## Information provided

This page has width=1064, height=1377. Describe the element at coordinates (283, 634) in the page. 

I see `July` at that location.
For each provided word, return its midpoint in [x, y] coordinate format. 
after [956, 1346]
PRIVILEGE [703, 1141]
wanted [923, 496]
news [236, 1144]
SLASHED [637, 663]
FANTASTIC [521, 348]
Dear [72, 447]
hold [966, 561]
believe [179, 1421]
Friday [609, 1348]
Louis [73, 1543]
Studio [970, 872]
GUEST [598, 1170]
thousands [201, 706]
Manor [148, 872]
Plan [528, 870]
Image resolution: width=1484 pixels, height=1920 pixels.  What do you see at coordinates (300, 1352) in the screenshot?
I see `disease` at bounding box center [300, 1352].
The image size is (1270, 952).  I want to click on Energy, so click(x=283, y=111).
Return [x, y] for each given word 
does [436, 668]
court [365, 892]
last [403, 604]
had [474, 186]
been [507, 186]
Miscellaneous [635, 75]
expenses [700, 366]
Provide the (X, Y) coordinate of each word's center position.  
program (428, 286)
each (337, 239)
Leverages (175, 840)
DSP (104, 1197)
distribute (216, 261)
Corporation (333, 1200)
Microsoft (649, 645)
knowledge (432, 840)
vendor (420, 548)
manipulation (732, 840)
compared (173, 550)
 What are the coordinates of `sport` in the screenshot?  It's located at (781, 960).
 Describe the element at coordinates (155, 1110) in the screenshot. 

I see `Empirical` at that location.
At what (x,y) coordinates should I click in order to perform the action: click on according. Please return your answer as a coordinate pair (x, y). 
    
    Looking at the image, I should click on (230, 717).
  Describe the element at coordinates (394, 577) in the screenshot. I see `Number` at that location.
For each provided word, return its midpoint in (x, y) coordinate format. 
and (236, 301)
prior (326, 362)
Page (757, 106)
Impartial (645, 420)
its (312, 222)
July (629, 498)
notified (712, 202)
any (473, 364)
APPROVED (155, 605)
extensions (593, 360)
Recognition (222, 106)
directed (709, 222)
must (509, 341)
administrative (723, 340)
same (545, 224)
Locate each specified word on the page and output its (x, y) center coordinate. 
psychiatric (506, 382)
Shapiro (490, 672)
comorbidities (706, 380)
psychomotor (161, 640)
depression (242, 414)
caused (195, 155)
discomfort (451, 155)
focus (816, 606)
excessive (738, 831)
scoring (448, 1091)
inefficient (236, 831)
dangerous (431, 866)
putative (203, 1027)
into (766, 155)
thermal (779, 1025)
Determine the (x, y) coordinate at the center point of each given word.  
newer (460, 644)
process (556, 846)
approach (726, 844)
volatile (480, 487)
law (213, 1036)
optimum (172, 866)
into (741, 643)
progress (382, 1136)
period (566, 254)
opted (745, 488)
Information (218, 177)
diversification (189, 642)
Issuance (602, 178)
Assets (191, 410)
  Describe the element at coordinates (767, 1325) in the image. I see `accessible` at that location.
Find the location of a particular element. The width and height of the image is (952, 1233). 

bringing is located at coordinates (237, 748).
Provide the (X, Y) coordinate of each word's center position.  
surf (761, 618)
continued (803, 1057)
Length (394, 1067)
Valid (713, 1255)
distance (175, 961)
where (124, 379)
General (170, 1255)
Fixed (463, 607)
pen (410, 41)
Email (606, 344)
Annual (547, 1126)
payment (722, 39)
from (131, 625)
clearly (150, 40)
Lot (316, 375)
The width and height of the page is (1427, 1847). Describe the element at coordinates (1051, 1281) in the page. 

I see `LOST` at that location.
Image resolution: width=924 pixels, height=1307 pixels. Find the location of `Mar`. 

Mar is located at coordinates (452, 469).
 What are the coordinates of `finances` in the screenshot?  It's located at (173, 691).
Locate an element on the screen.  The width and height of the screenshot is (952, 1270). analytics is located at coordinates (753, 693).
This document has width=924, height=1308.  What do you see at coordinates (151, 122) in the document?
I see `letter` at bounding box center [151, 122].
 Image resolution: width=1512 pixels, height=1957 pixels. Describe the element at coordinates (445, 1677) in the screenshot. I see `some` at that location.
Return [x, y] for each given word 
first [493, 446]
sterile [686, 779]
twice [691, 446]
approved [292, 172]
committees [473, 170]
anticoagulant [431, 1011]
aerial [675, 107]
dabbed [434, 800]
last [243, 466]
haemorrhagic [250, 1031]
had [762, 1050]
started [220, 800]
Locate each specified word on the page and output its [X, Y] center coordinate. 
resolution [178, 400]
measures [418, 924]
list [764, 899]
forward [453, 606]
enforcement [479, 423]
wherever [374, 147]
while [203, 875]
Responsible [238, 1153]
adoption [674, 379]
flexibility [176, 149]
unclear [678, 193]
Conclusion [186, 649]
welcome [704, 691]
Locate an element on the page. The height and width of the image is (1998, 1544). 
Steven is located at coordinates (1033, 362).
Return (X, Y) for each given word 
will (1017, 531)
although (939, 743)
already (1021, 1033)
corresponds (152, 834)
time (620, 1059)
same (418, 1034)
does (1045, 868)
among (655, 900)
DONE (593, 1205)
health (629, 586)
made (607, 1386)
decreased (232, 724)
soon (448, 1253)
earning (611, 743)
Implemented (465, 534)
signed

## What is expected
Reproduce, line for line, the part of the records above that opens with the line containing "Email (606, 344)" and closes with the line containing "Mar is located at coordinates (452, 469).", including both of those lines.

## Response to the task
Email (606, 344)
Annual (547, 1126)
payment (722, 39)
from (131, 625)
clearly (150, 40)
Lot (316, 375)
The width and height of the page is (1427, 1847). Describe the element at coordinates (1051, 1281) in the page. 

I see `LOST` at that location.
Image resolution: width=924 pixels, height=1307 pixels. Find the location of `Mar`. 

Mar is located at coordinates (452, 469).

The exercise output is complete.